Return exactly the lines below, starting with the one that has "This screenshot has height=434, width=1024." and going on through the one that has "Toggle Green Tea".

--- PROVIDED INFORMATION Enclosed Below ---

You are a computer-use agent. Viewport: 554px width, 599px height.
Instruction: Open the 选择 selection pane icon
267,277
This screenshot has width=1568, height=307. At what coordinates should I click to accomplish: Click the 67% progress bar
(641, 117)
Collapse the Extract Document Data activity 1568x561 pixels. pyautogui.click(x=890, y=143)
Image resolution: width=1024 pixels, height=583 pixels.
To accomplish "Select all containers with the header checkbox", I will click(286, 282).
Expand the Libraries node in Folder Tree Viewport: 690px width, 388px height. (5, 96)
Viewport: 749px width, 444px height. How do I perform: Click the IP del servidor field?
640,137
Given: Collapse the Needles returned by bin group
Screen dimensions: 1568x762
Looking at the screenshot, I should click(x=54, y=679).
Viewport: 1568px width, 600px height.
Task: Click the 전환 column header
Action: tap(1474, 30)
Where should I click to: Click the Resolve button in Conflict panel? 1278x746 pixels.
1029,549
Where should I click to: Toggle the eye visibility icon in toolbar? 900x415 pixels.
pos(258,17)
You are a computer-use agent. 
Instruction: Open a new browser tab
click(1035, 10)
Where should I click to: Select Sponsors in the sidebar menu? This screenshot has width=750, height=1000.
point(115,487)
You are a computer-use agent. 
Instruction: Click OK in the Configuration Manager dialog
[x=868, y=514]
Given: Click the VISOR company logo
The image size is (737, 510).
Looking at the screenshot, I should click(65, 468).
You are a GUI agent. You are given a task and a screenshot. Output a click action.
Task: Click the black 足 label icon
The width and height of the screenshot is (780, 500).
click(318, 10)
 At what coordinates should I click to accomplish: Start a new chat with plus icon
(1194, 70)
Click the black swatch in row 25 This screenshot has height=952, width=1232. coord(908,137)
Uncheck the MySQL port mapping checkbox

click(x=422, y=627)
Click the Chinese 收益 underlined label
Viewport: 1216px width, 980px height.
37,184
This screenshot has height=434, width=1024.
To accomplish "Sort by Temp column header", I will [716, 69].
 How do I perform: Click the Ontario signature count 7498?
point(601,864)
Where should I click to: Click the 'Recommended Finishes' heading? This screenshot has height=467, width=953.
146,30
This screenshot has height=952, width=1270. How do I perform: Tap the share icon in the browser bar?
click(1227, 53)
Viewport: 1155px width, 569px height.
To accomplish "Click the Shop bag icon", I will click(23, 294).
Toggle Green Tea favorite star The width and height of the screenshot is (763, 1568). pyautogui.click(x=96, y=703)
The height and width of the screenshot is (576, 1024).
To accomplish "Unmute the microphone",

--- End of Enclosed PROVIDED INFORMATION ---

[EXERCISE SOLUTION]
This screenshot has height=434, width=1024.
To accomplish "Sort by Temp column header", I will [716, 69].
 How do I perform: Click the Ontario signature count 7498?
point(601,864)
Where should I click to: Click the 'Recommended Finishes' heading? This screenshot has height=467, width=953.
146,30
This screenshot has height=952, width=1270. How do I perform: Tap the share icon in the browser bar?
click(1227, 53)
Viewport: 1155px width, 569px height.
To accomplish "Click the Shop bag icon", I will click(23, 294).
Toggle Green Tea favorite star The width and height of the screenshot is (763, 1568). pyautogui.click(x=96, y=703)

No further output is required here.